Advocates and those in Congress who have long been clamoring for cannabis reform are expected to get their first swing today at solving the biggest hurdle faced by the increasing number of state-legal cannabis businesses squirming to operate under federal prohibition.
Up for discussion at the US House’s Consumer Protection and Financial Institutions Subcommittee is whether Congress can intervene and push more banks to accept deposits from cannabis businesses. Even though a 2014 U.S. Treasury memo gave something of a go-ahead for financial institutions to work with cannabis businesses by providing specific guidance on how to do so, regulatory challenges and the underlying risk of working with businesses that remain illegal under federal law have left most cannabis businesses struggling to find financial partners.
Many operate and pay their bills, along with state and federal taxes, in cash.
A new bill would create a “safe harbor” from prosecution for banks who do business with state-legal cannabis operators, according to draft legislation circulated before the hearing.

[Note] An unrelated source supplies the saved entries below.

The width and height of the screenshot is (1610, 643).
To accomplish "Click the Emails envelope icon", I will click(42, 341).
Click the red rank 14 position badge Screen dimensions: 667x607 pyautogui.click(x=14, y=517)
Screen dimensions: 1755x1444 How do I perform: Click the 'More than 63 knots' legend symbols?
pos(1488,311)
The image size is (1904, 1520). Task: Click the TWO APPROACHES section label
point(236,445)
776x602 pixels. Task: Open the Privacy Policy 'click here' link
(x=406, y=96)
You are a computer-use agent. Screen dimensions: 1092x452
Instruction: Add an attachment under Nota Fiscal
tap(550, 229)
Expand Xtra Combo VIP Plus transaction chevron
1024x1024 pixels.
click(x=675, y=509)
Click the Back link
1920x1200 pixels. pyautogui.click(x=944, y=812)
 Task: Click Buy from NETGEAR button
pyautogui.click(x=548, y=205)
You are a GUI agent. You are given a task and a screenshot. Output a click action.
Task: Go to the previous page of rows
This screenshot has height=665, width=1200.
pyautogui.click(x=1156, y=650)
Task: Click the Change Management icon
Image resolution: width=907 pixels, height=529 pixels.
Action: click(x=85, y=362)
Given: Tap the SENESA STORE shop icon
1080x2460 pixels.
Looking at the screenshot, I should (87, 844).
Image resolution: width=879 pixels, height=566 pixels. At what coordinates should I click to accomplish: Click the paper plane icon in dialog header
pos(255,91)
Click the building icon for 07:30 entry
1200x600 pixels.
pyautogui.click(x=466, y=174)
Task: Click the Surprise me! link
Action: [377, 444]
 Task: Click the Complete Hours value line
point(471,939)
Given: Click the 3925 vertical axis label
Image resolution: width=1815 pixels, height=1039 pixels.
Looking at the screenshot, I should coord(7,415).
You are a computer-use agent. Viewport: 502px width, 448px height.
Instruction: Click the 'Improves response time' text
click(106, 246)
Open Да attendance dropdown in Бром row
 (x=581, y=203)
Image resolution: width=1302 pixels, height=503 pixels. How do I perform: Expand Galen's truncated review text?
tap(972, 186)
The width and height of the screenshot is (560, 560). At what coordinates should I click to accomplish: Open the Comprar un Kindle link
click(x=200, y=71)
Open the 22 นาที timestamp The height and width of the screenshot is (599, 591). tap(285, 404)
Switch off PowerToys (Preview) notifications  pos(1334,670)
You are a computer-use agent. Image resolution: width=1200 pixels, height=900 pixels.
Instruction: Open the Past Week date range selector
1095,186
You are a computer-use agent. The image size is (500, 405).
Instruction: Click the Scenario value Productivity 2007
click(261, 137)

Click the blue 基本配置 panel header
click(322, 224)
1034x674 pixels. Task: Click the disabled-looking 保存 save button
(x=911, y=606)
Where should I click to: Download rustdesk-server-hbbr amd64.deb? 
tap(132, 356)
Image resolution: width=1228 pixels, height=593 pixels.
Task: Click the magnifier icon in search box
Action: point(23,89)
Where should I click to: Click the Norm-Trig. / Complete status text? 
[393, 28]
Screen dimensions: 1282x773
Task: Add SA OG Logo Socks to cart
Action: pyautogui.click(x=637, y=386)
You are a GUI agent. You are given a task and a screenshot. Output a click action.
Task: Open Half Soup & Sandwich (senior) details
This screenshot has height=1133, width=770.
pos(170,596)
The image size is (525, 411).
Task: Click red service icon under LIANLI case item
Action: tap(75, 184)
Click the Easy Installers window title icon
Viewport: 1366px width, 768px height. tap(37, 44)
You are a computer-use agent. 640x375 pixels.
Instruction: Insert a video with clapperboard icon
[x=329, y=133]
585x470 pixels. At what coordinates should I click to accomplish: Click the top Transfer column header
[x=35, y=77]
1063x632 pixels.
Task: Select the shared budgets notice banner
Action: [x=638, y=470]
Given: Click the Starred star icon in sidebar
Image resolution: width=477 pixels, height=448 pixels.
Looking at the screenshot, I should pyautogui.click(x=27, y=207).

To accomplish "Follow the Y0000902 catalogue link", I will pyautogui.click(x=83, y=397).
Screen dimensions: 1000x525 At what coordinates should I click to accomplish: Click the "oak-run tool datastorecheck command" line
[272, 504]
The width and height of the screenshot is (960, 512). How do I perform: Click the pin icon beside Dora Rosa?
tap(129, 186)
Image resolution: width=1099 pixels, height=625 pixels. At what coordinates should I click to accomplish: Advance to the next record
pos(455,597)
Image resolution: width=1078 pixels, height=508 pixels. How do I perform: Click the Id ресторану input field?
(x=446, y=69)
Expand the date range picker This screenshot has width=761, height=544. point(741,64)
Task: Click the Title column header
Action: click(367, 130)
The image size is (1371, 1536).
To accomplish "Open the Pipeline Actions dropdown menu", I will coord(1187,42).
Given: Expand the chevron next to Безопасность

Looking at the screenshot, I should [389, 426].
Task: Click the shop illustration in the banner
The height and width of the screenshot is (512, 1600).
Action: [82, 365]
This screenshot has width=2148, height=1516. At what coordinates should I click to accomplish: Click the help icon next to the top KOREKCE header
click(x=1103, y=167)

It’s unknown how the newly-elected Democratic House, whose members largely support national legalization, want to legislate on cannabis. A fresh crop of new Democratic members have promised bold, progressive swings on climate change, gun control and voting rights. Today’s subcommittee hearing begs the question of whether members ultimately want to take a different tact on cannabis, perhaps offering a politically pragmatic solution that could help businesses immediately and have a better chance at passing the GOP-controlled Senate.